Jason Frydman is Associate Professor of English at Brooklyn College, CUNY, where he has also served as Director of the Interdisciplinary Program in Caribbean Studies. He is the author of Sounding the Break: African American and Caribbean Routes of World Literature, and has published extensively on the literatures of the Caribbean, Latin America, and the African diaspora, on subjects ranging from eighteenth- and nineteenth-century Muslim slave narratives to gender and migration in Junot Díaz and Sandra Cisneros. He is currently at work on a project about the legal fictions of Caribbeans on trial.

James Hodge is Assistant Professor of digital media studies at Northwestern University in the department of English and the Alice Kaplan Institute for the Humanities. He studies digital media aesthetics. He has published essays in Critical Inquiry, Film Criticism, and elsewhere. His book project, Animate Opacity: Digital Media and the Aesthetics of History, argues for the significance of animation for the experience of historical temporality.
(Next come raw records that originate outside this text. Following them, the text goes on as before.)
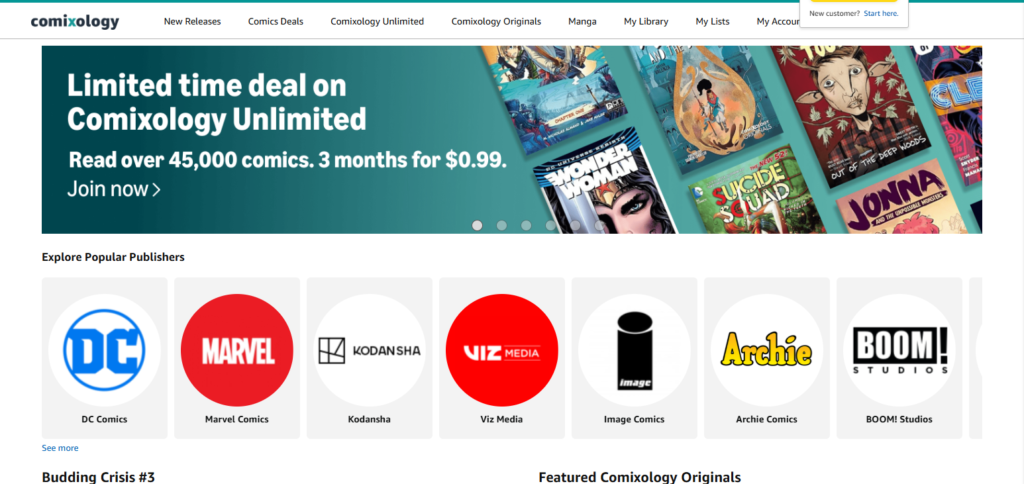
Task: Go to Comixology Unlimited in navigation
Action: pos(377,22)
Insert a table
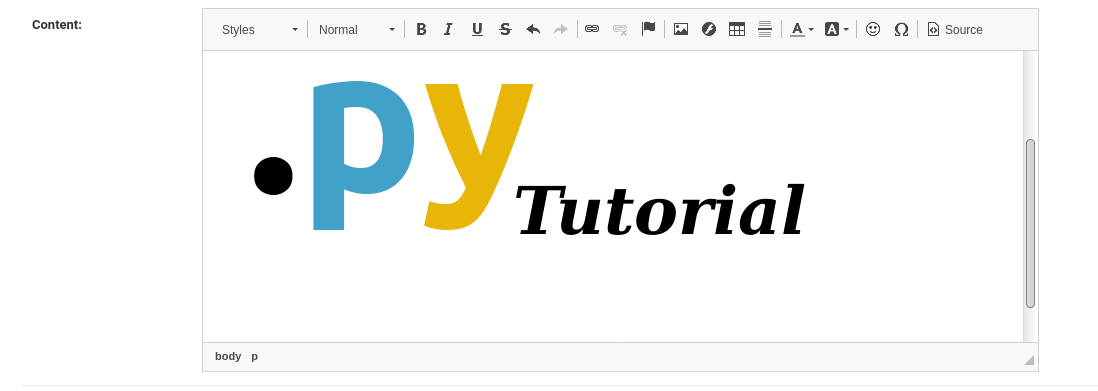 (x=737, y=29)
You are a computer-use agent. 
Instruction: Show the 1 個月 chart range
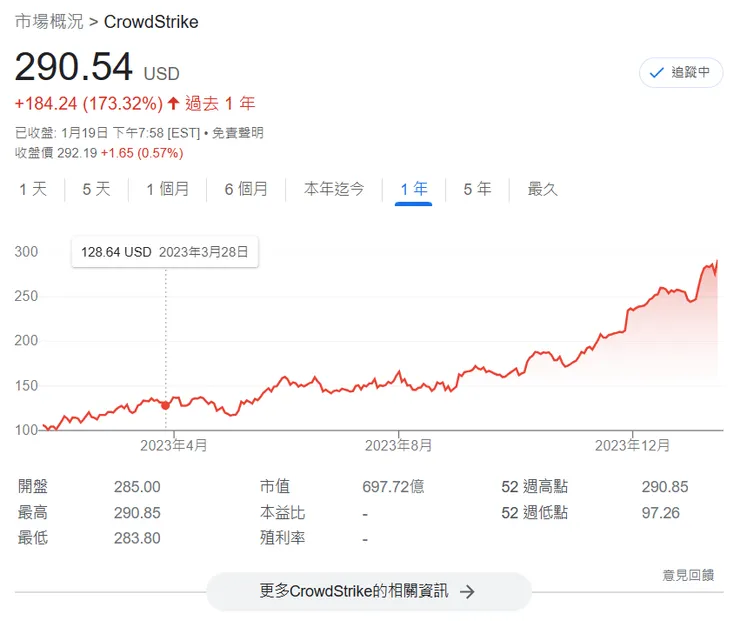tap(167, 189)
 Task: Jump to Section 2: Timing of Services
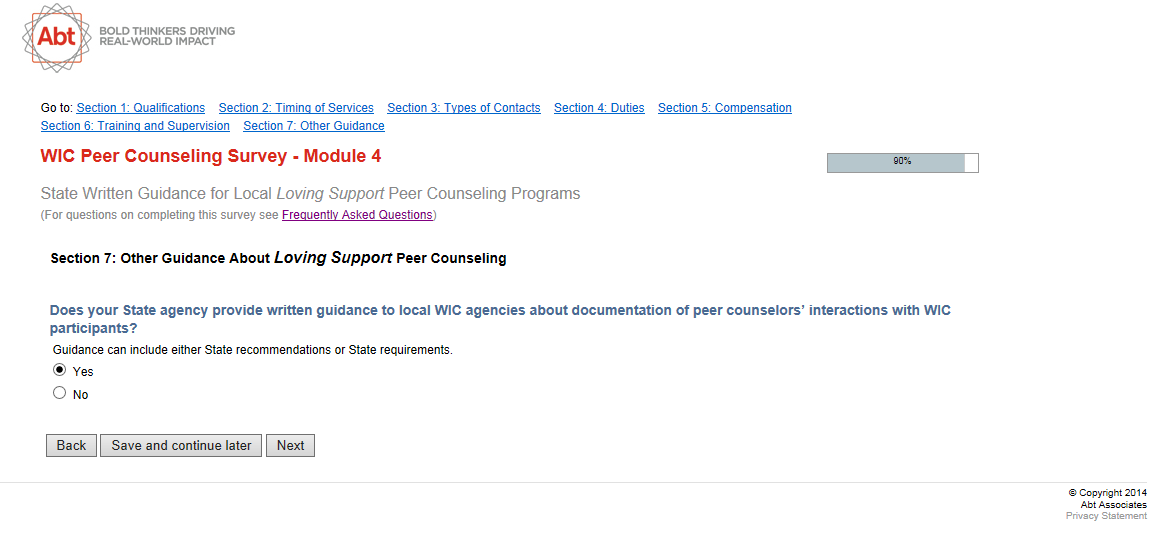296,108
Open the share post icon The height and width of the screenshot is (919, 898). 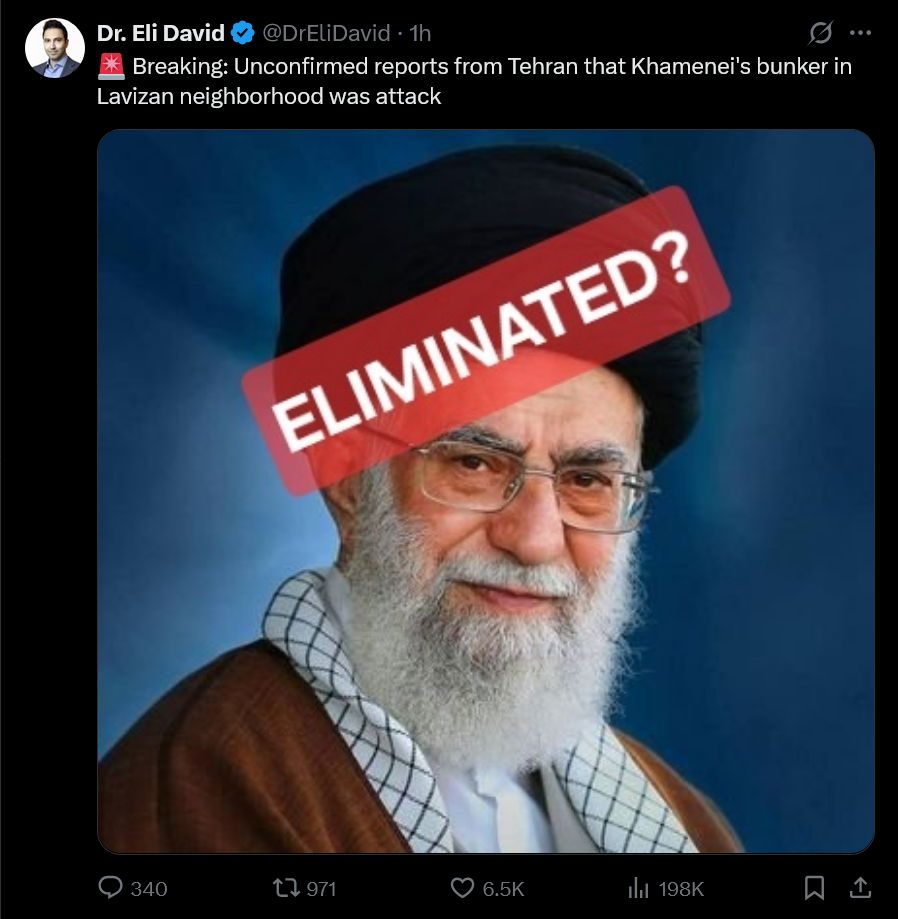click(x=860, y=887)
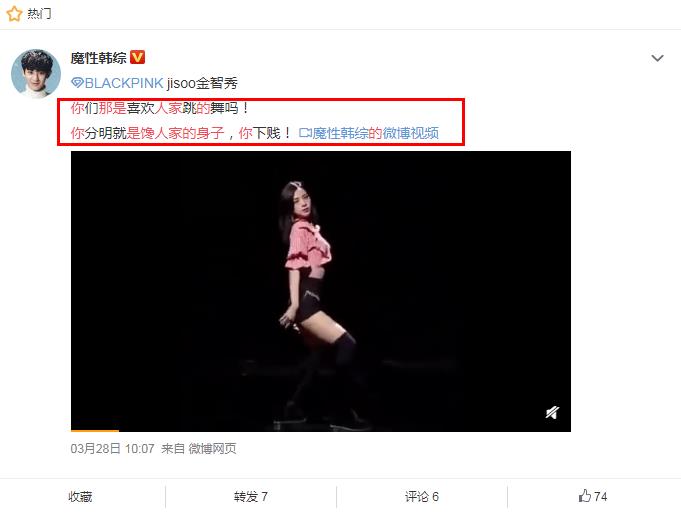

James Liner is Lecturer in Culture, Arts, and Communication at the University of Washington Tacoma. His research focuses on the politics and aesthetics of collectivity in contemporary U.S. literature, and his current book project examines the utopian possibilities of postmodernism in the novels of Thomas Pynchon.

Julia C. Obert is Associate Professor and Assistant Chair in the Department of English at the University of Wyoming. Her first book, Postcolonial Overtures: The Politics of Sound in Contemporary Northern Irish Poetry, was published by Syracuse UP in 2015. Her work has also appeared in Interventions: International Journal of Postcolonial Studies, Textual Practice, New Hibernia Review, Irish Studies Review, Éire-Ireland, Postcolonial Text, and Continuum: Journal of Media and Cultural Studies, and is forthcoming in Irish University Review and Emotion, Space and Society.

Christopher Schmidt is an Associate Professor of English at LaGuardia Community College, CUNY. He is the author of The Poetics of Waste: Queer Excess in Stein, Ashbery, Schuyler, and Goldsmith (Palgrave Macmillan, 2014), and two collections of poetry, Thermae (Eoagh, 2011) and The Next in Line (Slope, 2008). His essays, poems, and reviews have appeared in SubStance, Arizona Quarterly, Tin House, Bookforum, Boston Review, and other venues.

Stuart James Taylor is a doctoral candidate at the University of Glasgow. His dissertation examines the relationship between mathematics and contemporary American literature.